Преображение как одно из ключевых понятий православного учения о человеке
Название моего доклада может показаться претенциозным. Действительно, употребляя такие понятия, как обожение или спасение, вследствие их фундаментальности, традиции тщательного осмысления, мы оказываемся в сфере онтологически всеобщего. Бог сотворил человека для обожения, или Бог воплотился, войдя в историю, чтобы каждый мог спастись — эти суждения свидетельствуют об универсальности соответствующих понятий. В свою очередь, в связи с понятием преображения такого контекста не возникает. Первичное восприятие данного слова, скорее, фрагментарно или, как кажется, узко специфично. Так, например, за ним стоит событие на Фаворе, определенный литургический праздник. Кроме того, словом «преображение» может характеризоваться нечто происходящее с человеком, и в этом случае оно граничит с некоторой художественностью, выступает в качестве впечатляющего эпитета, синонимичного, скажем, обновлению. Однако я полагаю, что упомянутые контексты нисколько не противоречат теме и идее моего выступления. Напротив, они обладают скрытым ресурсом, позволяющим осмыслить реальность преображения как универсальную и всеобщую.
Однако прежде чем вникать в суть данной реальности, устанавливать соотношение каких-либо терминов, следует коротко оговорить другой момент. Дело в том, что существует целый ряд понятий, каждое из которых претендует на тот самый универсализм. Я имею в виду такие реалии, как изменение (движение), развитие, становление. Совершенно очевидно, что между собой названные категории могут существенно различаться. Например, категория движения имеет смысловую интенцию к механистичности, тогда как развитие и в большей степени становление указывает на органику. Становление в глубине своей мифологично, восходя к началам космоса и хаоса, свидетельствуя об органическом архетипе произрастания бесформенных недр в некоторое определенное сущее. Конечно, предложенное рассуждение ближе к интуициям в духе Шпенглера, нежели к выверенному понятийному движению Гегеля. Тем не менее и у последнего мы не найдем таких умозаключений, которые бы не позволили мне упомянутые понятия ставить в один ряд, а преображение выводить за его пределы. Здесь самое время заявить, что весь этот ряд, сколь бы длинным он ни был, обладает неискоренимой внеличностностью.
Действительно, необходимо исходно держаться той позиции, согласно которой личность не может быть сведена ни к механике, ни к органике, ни к их совмещению или, скажем, к какой бы то ни было системе противоположения. Будучи трансцендирующей реальностью, личность (лицо) выходит за пределы любых понятийных конструкций и, тем более, мифологем. Здесь принципиально важно, что в качестве понятия преображение непосредственно указывает на субъект деятельности, на лицо, личность.
============================================================
## Что требуется
(A) Ответьте на вопросы по тексту о преображении:
(i) Какое событие, по словам автора, стоит за словом «преображение»?
(ii) У какой категории есть смысловая интенция к механистичности?
(iii) На что непосредственно указывает преображение как понятие?
(B) Воспроизведите дословно фрагмент текста о преображении, начиная со слов «Действительно, необходимо исходно» и заканчивая словами «на лицо, личность.».
(C) Согласуются ли с текстом о преображении эти утверждения? Для каждого ответьте «да» или «нет» и дословно приведите решающие слова текста.
(i) Становление восходит к началам космоса и хаоса.
(ii) Рассуждение автора ближе к Гегелю, чем к Шпенглеру.
(iii) Личность можно свести к органике.
============================================================
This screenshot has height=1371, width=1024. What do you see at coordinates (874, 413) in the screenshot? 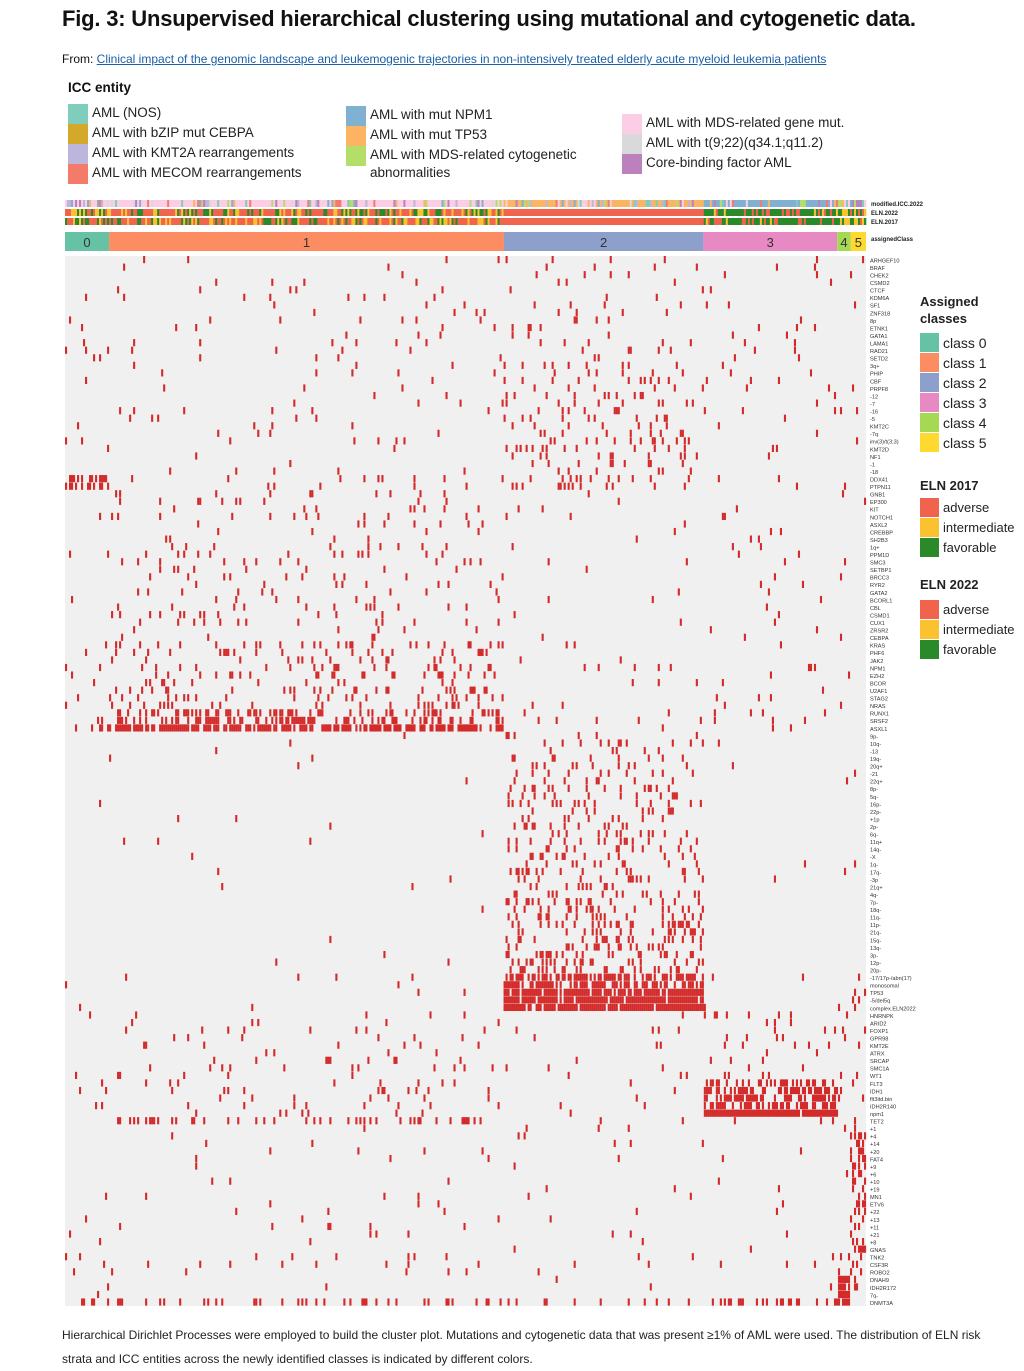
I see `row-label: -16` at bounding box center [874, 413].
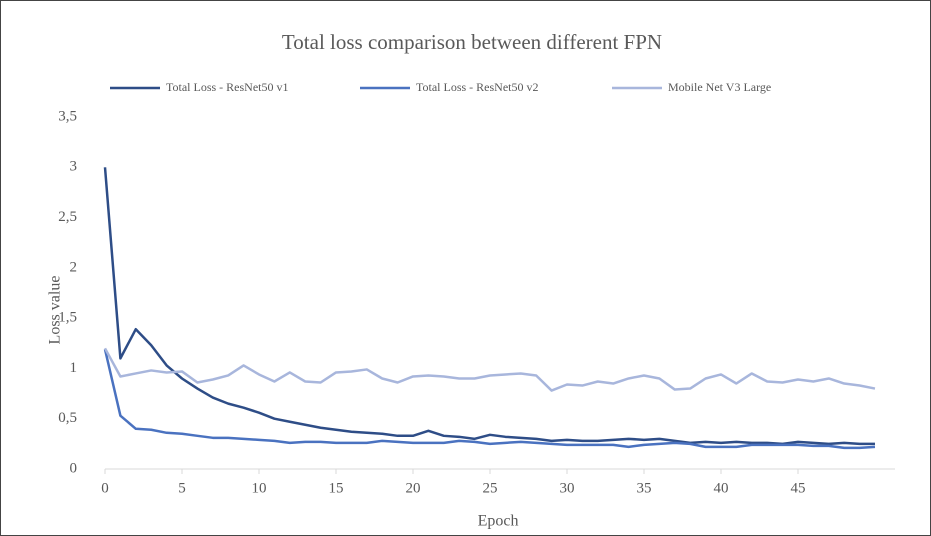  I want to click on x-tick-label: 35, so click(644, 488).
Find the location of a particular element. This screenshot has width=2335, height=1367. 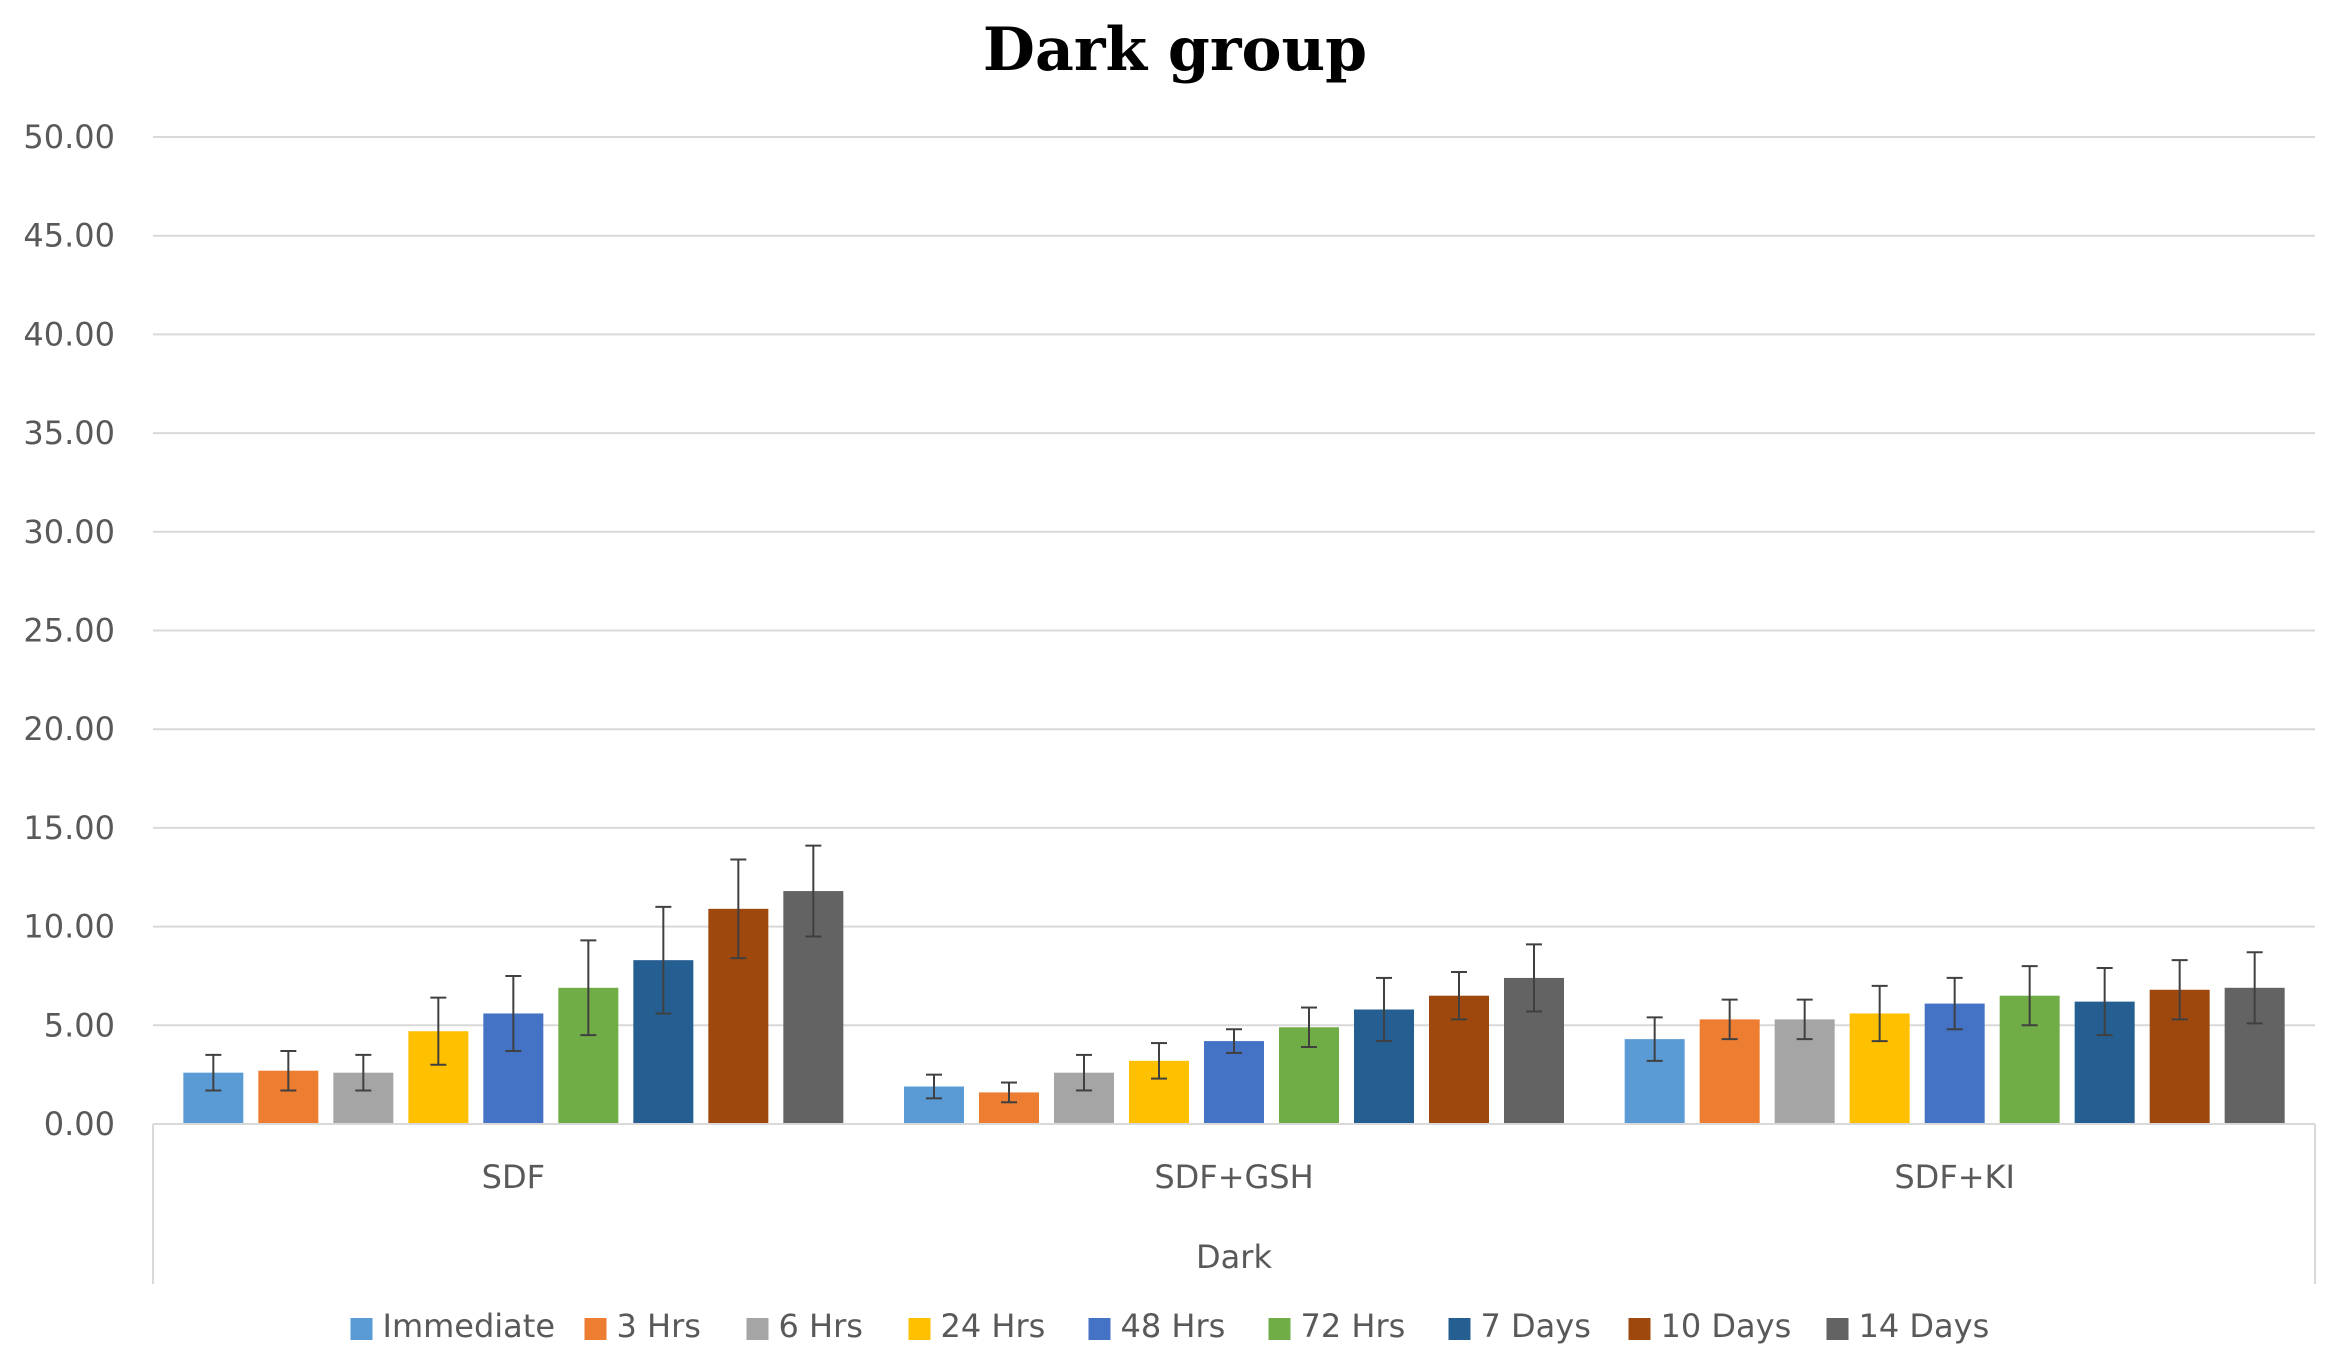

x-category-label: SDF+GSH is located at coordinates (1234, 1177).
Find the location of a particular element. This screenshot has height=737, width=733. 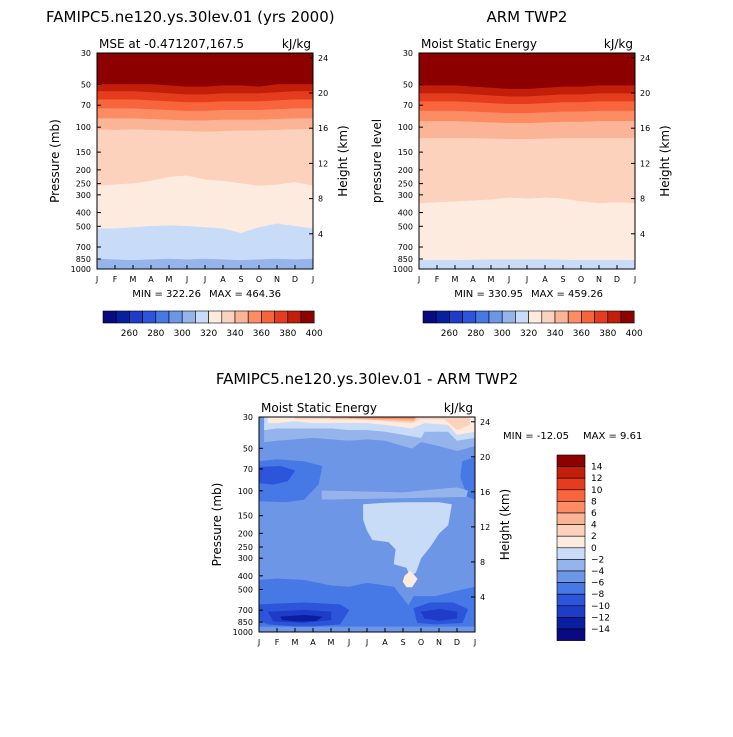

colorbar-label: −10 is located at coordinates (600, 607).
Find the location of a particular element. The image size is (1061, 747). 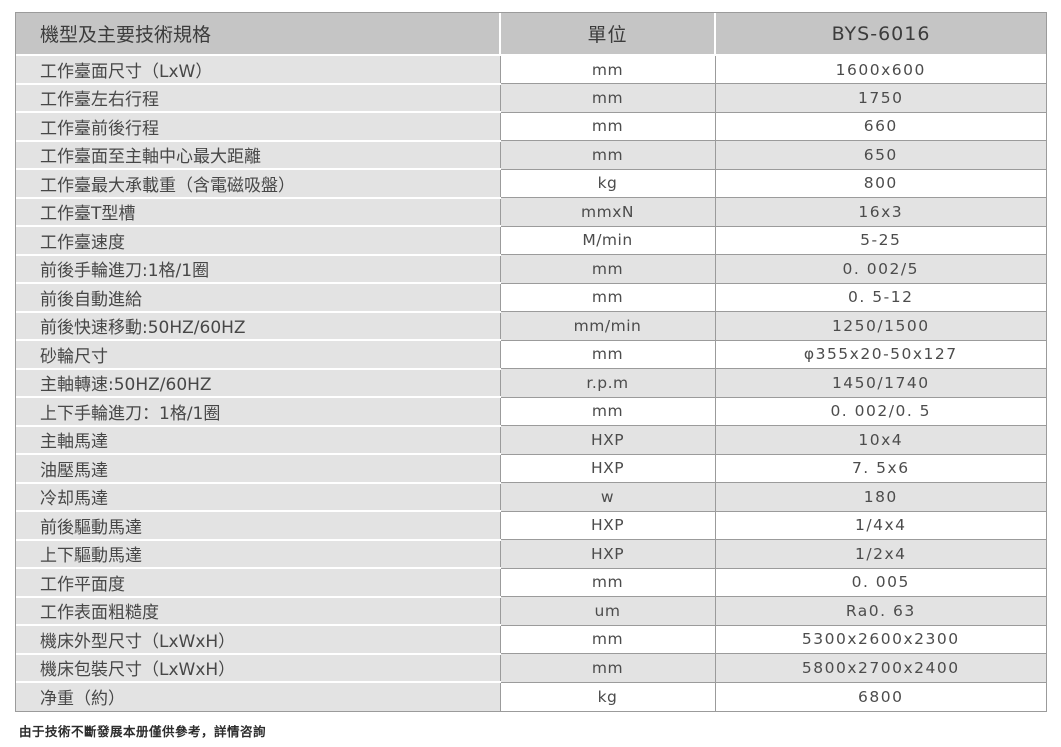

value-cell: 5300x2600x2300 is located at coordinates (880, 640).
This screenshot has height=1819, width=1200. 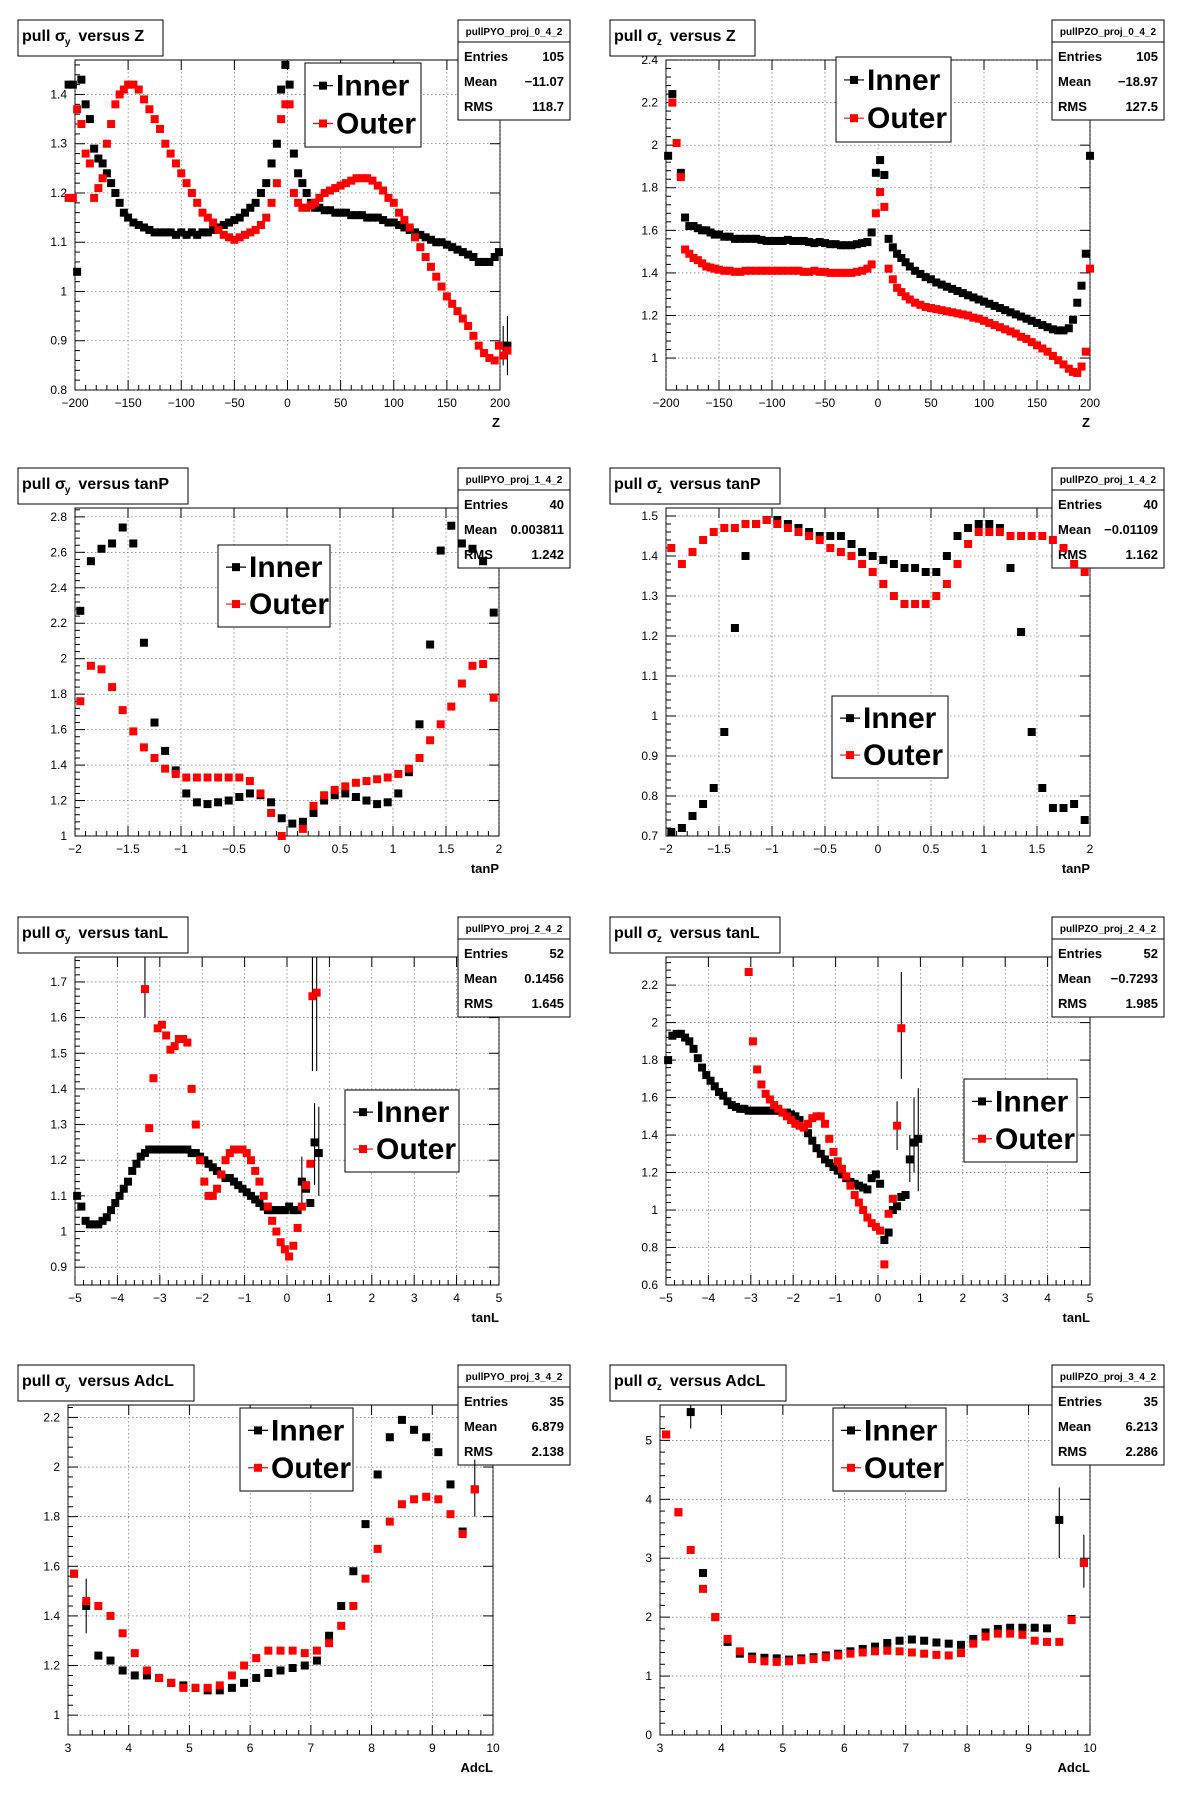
============================================================
## Ответы по пунктам
(A)
(i) Событие на Фаворе, определенный литургический праздник.
(ii) У категории движения.
(iii) На субъект деятельности, на лицо, личность.

(B)
Действительно, необходимо исходно держаться той позиции, согласно которой личность не может быть сведена ни к механике, ни к органике, ни к их совмещению или, скажем, к какой бы то ни было системе противоположения. Будучи трансцендирующей реальностью, личность (лицо) выходит за пределы любых понятийных конструкций и, тем более, мифологем. Здесь принципиально важно, что в качестве понятия преображение непосредственно указывает на субъект деятельности, на лицо, личность.

(C)
(i) Да: «Становление в глубине своей мифологично, восходя к началам космоса и хаоса».
(ii) Нет: «предложенное рассуждение ближе к интуициям в духе Шпенглера, нежели к выверенному понятийному движению Гегеля».
(iii) Нет: «личность не может быть сведена ни к механике, ни к органике».